Some years ago, HighTower Advisors CEO Elliot Weissbluth showed me a simple—but powerful—graph of the difference between brokers and independents that he’d developed. In the graph, the Y axis represented “client centeredness,” while the “X” axis represented “investment sophistication” (including access to sophisticated investments). As you’ve probably guessed, while the brokers scored high on “sophistication,” their client-centered numbers were low; and although independents scored well on the “client centered” scale, they lagged in investment sophistication.
Although Elliot’s point was that he created HighTower to help advisors to score high in both categories, to me his graph also illustrates the issue at the heart of the current “fiduciary” debate: just because an advisor is knowledgeable and sophisticated doesn’t mean he/she is using that expertise to his/her clients’ advantage. Which raises the question of whether organizations that provide “professional credentialing,” without verifying professional behavior (such as the CFP Board and fi360) are really benefiting investors—or simply providing professional sounding marketing tools for less-than-professional advisors.
With these thoughts in mind, I sat down to read the Institute for the Fiduciary Standards’ proposed “Self Assessment Verifications to Evaluate Adherence to Best Practices for Fiduciary Advisors,” which as been available on its website for evaluation and comment since April 12 of this year. With the release of its “Best Practices for Fiduciary Advisors” back in September, the Institute raised the bar for what it means to be a fiduciary financial advisor. The question on the table now is whether a “self-assessment” of adherence to those practices is another step forward, or yet another opportunity for “non-fiduciary” advisors to appear as if they are fiduciaries.
The 12 “self-assessments,” are statements attesting to compliance with the Best Practices, made to the Institute, that include the actual language with which each is communicated to the advisor’s clients. Most of them are pretty straightforward: and some even expand upon current fiduciary law.
For instance #1: “Affirm that the fiduciary standard under the Advisers Act of 1940 and common law principles govern all professional advisory client relationships at all times.”
The emphasis was added by me to highlight the addition of what I would call a “fiduciary only” status. That is, a requirement that dually registered advisors and/or CFPs refrain from exercising their legal or contractual duty to wear a “fiduciary” hat when providing investment advice or creating a financial plan, but take off that client-centered hat when “selling” the investments to implement that advice or plan. This requirement alone would revolutionize the financial services industry—as evidenced by the enormous push back against the Department of Labor’s recent rule imposing a similar requirement for just IRA rollovers.

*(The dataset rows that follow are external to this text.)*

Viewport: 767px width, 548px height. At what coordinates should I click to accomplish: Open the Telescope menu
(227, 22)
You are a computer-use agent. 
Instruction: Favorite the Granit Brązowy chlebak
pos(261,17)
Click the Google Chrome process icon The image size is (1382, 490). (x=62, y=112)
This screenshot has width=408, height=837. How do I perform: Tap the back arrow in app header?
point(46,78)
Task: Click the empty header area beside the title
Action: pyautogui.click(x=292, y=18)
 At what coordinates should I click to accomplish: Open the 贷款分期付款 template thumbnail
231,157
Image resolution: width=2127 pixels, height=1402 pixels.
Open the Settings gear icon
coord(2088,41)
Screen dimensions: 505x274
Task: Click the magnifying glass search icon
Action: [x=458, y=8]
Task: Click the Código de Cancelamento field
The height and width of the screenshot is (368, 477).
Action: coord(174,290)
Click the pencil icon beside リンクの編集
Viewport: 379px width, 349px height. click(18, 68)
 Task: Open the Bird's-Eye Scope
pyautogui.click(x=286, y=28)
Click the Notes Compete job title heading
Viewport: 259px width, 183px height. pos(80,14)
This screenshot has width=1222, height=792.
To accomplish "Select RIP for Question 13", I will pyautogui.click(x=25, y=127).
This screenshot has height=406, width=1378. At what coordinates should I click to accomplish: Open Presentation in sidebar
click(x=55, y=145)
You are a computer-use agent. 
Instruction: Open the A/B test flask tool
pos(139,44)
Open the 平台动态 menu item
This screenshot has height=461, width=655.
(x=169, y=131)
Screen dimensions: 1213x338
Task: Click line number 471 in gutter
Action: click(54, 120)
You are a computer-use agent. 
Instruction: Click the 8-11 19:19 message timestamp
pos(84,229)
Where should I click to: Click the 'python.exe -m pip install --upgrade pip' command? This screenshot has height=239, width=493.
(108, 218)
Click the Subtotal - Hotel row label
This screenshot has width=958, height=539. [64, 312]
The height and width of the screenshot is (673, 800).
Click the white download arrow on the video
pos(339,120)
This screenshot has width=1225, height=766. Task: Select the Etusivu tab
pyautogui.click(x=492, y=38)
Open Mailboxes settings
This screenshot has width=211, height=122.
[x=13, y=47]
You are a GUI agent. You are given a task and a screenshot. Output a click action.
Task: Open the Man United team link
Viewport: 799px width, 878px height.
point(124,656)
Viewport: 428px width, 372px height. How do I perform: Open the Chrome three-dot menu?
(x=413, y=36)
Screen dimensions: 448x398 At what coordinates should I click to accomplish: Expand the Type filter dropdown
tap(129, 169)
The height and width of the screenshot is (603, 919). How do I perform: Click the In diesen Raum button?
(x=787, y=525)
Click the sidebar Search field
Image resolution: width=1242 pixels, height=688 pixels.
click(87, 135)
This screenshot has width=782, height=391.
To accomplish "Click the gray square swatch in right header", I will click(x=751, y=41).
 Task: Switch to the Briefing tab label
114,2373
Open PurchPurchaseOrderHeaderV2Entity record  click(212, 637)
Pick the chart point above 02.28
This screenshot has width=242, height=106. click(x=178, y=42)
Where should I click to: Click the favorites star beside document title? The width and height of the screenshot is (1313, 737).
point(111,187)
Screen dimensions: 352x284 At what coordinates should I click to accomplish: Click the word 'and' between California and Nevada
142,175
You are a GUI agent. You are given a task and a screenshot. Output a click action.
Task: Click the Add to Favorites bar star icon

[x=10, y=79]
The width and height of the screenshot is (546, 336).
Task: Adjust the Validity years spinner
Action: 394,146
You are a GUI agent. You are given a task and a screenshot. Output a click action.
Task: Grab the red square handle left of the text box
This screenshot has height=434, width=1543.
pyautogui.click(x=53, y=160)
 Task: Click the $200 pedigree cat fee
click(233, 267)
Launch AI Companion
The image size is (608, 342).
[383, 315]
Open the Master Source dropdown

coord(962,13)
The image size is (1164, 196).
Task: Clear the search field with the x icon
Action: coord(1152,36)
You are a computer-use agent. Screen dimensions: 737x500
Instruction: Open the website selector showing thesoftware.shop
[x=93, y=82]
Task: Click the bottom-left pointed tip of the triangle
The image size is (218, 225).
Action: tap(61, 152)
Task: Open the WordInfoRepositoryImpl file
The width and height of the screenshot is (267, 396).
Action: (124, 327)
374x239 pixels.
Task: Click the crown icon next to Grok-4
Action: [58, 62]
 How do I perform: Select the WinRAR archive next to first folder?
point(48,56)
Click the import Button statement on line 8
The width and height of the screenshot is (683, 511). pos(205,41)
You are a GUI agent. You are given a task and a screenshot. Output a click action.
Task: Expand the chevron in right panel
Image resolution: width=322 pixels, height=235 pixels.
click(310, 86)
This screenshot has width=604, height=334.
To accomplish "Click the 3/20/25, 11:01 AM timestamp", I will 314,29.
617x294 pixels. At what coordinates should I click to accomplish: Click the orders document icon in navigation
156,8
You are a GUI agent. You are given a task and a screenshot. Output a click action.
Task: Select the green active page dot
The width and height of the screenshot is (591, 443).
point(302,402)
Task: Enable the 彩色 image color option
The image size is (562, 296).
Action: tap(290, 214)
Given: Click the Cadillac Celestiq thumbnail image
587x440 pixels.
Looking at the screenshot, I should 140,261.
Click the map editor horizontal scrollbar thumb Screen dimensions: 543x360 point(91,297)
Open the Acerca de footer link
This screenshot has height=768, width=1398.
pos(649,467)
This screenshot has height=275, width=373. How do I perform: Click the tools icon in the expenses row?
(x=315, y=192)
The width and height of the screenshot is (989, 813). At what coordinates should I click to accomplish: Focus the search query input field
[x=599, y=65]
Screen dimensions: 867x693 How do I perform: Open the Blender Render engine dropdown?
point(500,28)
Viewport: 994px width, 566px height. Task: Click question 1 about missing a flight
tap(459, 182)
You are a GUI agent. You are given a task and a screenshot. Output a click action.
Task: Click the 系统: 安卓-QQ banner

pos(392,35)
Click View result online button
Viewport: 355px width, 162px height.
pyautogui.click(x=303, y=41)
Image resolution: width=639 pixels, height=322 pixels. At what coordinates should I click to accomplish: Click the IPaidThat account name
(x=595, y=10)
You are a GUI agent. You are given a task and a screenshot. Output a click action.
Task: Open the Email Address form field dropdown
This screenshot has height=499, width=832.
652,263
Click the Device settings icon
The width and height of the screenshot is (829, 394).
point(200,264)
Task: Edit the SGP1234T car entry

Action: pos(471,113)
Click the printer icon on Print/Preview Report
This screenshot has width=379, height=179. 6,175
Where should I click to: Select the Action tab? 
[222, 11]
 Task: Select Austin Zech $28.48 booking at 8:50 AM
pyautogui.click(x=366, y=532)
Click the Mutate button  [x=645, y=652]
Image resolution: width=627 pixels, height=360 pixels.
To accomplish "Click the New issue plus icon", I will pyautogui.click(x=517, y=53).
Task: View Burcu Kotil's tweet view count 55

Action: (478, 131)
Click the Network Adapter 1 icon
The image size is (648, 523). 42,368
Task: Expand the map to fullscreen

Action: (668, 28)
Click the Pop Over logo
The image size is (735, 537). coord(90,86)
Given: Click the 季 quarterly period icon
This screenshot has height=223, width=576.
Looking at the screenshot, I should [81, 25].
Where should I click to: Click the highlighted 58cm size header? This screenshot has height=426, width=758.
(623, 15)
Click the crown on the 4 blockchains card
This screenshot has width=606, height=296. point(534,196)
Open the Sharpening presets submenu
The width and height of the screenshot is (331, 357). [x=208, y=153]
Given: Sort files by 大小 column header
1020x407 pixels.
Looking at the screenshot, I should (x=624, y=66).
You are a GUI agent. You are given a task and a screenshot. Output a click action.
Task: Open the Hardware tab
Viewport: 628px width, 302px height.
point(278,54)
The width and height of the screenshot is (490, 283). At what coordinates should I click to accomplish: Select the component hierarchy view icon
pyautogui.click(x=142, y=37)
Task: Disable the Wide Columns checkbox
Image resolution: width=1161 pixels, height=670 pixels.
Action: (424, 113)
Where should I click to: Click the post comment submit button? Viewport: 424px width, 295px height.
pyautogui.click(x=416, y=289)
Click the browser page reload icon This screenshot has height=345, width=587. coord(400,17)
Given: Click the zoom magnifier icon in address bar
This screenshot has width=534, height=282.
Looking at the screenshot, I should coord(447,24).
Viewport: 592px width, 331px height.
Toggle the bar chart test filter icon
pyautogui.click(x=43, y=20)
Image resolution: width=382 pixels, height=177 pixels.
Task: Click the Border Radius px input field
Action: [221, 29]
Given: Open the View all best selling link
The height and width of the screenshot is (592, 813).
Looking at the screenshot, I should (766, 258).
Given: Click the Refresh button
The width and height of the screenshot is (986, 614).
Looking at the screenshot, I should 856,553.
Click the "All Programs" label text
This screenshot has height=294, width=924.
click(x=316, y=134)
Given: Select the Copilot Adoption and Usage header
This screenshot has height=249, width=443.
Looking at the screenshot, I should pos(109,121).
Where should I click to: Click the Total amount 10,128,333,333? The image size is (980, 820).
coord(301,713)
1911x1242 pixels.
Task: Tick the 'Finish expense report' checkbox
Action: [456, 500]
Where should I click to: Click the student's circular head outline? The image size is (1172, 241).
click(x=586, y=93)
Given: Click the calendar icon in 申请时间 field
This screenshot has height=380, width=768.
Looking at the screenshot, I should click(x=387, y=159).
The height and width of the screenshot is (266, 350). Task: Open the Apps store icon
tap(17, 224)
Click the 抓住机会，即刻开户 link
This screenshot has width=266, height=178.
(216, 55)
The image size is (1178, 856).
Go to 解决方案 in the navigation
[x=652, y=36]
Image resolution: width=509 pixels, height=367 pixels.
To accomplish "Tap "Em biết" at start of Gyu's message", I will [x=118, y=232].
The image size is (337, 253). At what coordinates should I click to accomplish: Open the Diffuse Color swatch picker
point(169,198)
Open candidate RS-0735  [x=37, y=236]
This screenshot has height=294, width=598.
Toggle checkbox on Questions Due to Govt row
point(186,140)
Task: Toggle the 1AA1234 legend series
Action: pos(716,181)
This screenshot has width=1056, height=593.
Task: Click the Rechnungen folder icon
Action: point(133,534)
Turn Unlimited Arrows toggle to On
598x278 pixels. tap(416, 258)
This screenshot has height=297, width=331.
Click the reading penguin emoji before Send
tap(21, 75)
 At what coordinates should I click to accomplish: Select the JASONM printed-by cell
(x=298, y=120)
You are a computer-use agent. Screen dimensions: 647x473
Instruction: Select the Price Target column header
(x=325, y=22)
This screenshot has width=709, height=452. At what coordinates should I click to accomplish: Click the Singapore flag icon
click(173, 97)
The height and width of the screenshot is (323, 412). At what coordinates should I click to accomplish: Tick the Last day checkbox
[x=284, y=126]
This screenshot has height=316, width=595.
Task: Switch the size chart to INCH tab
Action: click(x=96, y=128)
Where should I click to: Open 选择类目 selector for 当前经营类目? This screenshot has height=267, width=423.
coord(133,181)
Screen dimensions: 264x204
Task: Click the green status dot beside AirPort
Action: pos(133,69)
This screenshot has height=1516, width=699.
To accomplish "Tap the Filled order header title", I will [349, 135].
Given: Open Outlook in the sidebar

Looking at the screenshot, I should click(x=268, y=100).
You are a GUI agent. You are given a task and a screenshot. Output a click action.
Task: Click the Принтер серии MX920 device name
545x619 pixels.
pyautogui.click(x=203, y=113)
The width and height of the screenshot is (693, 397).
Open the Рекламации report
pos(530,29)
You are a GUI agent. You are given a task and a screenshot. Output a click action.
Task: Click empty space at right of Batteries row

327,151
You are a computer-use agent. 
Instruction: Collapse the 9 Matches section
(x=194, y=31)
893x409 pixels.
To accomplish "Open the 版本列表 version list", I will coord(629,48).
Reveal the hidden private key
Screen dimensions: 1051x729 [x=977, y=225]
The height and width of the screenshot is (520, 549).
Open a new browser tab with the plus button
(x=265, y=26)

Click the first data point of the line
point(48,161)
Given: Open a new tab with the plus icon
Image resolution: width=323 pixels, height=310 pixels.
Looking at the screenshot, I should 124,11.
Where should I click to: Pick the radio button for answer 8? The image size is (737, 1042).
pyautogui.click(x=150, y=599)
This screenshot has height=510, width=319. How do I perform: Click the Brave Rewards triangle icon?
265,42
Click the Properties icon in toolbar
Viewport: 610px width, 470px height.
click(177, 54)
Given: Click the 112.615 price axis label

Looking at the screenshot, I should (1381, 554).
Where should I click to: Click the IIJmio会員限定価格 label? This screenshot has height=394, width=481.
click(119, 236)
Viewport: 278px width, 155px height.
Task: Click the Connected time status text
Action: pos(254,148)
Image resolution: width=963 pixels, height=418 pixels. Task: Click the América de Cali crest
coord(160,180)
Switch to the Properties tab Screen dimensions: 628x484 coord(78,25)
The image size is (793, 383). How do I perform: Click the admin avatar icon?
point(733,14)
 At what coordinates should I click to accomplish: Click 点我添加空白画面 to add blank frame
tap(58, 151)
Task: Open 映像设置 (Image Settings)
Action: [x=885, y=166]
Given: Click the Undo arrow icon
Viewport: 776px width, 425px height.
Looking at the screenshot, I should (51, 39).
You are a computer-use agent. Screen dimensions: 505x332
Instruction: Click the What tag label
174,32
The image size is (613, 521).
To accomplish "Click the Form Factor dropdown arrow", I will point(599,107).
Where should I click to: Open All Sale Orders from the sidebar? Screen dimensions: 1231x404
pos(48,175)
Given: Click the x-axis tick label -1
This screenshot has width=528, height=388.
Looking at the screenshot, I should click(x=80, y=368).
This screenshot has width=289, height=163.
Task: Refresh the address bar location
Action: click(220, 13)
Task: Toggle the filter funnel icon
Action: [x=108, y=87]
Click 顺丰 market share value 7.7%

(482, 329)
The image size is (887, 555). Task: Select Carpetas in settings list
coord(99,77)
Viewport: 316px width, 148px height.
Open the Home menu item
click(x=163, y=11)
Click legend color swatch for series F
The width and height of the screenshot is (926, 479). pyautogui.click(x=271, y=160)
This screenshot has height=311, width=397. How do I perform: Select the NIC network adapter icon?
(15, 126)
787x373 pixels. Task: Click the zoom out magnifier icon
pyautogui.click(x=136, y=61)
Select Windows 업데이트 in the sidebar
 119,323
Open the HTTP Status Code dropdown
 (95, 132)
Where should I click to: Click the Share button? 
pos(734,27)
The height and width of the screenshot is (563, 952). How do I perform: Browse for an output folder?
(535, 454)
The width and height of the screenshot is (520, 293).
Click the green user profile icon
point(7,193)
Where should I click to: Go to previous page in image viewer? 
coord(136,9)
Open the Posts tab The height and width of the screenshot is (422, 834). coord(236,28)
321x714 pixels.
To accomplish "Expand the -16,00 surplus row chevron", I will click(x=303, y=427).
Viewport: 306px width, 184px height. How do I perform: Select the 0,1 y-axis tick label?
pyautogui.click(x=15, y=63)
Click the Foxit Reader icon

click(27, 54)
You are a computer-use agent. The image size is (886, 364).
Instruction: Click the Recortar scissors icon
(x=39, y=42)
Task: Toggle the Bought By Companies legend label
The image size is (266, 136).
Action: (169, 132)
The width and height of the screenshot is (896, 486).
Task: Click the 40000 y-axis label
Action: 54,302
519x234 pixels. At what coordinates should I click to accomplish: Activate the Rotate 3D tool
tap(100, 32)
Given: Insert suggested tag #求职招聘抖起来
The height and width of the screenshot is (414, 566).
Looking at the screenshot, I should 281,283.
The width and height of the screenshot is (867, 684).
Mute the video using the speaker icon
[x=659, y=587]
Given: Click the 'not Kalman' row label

And #2: “Establish and document a ‘reasonable basis’ for advice in the best interest of the client.”
Once again, this practice not only requires that advisors act in the best interest of their clients, but that they document it—communicate this “reasonable basis” to the client.
Currently, one of the industry debates that falls into this category is whether more expensive, actively managed funds are ever in clients’ best interest. Like many advisors I know, I believe that many of them can be, and this practice allows for them—as long as the advisor can reasonably demonstrate why.
And as I wrote in my Feb. 10 blog “Will Active Share Be the Robo-Advisor Killer?” tools such as Active Share can demonstrate that many active funds can be reasonably expected to outperform their indexed competitors.